DALLAS, March 23, 2011 (GLOBE NEWSWIRE) -- Texas Industries, Inc. (NYSE:TXI) today reported financial results for the quarter ended February 28, 2011. Results for the quarter were a net loss of $20.9 million or $.75 per share. Results for the quarter ended February 28, 2010 were a net loss of $27.1 million or $.98 per share.
General Comments
"Shipments were up compared to the same period a year ago," stated Mel Brekhus, Chief Executive Officer. "However, since we had abnormally inclement weather in both periods, we will not know how much of the increase is attributable to improved market conditions until we see the extent of the weather related rebound in our fourth quarter."

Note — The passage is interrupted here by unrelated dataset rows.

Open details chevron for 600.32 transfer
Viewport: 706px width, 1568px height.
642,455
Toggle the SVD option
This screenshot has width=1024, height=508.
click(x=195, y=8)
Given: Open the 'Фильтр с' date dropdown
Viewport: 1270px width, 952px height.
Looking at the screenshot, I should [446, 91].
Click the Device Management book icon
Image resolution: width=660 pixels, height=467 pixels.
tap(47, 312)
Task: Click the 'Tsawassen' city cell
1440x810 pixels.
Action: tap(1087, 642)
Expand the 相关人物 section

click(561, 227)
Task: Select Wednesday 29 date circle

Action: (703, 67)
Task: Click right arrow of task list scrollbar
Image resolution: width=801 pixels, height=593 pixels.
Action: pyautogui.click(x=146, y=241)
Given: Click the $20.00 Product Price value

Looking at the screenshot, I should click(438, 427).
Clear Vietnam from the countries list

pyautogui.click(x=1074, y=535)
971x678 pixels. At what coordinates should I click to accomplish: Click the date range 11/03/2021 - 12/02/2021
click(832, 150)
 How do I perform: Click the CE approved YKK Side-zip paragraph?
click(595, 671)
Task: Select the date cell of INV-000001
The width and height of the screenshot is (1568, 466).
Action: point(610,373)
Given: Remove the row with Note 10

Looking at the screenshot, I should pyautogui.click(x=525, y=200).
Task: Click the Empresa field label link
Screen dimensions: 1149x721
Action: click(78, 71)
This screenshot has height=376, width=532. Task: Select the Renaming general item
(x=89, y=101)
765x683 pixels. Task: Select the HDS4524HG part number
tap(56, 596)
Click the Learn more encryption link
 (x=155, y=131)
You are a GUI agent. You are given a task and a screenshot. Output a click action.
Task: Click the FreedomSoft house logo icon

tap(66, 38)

"We continue to focus on meeting market demand as cost effectively as possible," added Brekhus. "We resumed construction of TXI's central Texas cement plant expansion last quarter and that project is proceeding as planned."
A teleconference will be held tomorrow, March 24, 2011 at 10:00 Central Daylight Time to further discuss quarter results. A real-time webcast of the conference is available by logging on to TXI's website at www.txi.com.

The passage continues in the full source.